The National Futures Association (NFA) watches over the commodities and futures markets in the United States. As a regulatory agency, it protects investors from fraudulent commodities and futures activities. It aims to maintain investor confidence by developing rules, programs, and services that safeguard market integrity. It also helps resolve consumer complaints.
It was created by the Commodity Futures Trading Commission (CFTC) in 1982, under the Commodity Exchange Act. This legislation contained a provision that gave the futures industry the right to create a futures organization. This organization was expected to regulate the futures industry, based on the rules created by CFTC.
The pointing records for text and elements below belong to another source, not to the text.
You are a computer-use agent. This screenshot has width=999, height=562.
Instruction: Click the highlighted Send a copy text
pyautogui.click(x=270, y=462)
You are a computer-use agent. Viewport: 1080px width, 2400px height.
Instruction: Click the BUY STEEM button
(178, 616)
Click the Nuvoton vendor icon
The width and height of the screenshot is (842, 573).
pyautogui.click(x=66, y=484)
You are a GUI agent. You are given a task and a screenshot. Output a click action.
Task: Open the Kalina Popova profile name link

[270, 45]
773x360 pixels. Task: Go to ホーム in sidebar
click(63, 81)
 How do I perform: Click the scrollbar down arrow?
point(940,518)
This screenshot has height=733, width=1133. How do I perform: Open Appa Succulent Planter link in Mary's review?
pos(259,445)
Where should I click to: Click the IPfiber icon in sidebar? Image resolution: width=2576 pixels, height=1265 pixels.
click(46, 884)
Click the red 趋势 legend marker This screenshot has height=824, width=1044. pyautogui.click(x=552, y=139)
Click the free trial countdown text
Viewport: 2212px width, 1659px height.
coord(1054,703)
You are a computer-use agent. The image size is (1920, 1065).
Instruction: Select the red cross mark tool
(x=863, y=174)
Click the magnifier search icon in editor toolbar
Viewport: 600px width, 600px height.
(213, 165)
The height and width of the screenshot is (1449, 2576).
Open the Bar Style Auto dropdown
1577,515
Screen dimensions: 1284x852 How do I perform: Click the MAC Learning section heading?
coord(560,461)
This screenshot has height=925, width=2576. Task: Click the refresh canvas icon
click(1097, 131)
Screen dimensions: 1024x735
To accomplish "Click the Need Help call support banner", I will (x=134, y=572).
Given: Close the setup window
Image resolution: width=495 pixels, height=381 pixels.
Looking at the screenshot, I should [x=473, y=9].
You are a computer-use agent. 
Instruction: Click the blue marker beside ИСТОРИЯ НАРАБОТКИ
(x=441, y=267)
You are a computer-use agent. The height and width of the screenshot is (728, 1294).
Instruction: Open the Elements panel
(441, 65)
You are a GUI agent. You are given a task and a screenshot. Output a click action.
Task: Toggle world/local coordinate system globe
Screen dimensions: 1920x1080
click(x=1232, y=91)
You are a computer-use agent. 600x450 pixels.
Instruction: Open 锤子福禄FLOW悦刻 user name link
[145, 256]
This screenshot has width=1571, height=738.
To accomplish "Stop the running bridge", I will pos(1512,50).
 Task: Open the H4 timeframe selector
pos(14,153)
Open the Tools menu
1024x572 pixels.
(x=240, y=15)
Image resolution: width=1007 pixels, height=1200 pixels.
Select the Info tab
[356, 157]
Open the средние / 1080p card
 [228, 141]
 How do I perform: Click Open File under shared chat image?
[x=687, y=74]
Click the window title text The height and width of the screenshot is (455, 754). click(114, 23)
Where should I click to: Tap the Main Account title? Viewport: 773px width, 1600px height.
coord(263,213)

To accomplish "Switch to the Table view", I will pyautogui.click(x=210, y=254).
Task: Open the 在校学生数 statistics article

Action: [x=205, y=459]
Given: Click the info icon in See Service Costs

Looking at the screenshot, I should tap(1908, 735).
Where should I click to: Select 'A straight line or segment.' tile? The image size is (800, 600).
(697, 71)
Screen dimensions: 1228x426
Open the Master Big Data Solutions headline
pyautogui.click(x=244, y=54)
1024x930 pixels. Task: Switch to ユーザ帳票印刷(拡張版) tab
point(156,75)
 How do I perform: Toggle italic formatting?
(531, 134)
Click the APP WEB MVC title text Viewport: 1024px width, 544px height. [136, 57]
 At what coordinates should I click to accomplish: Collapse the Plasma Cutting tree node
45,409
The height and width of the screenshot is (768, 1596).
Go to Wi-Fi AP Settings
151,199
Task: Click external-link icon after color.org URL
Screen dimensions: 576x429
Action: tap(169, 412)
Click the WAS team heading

In 1998, the NFA granted online access to Background Affiliation Status Information Center (BASIC), which provides information on institutions registered with CFTC. These institutions comprise firms and individuals that engage in futures business with the public. There are currently around 4,200 NFA member firms and 55,000 NFA associate members.
The NFA’s Membership Committee is in charge of reviewing decisions made by the NFA President regarding eligibility for membership in the NFA. This committee is made up of 11 individuals.
Business Conduct Committee
The NFA’s Business Conduct Committee (BCC) is composed of nine members, three of whom should not have any affiliation with an NFA member. These BCC officials serve three-year terms. They are responsible for reviewing audit and investigative reports by the NFA compliance staff.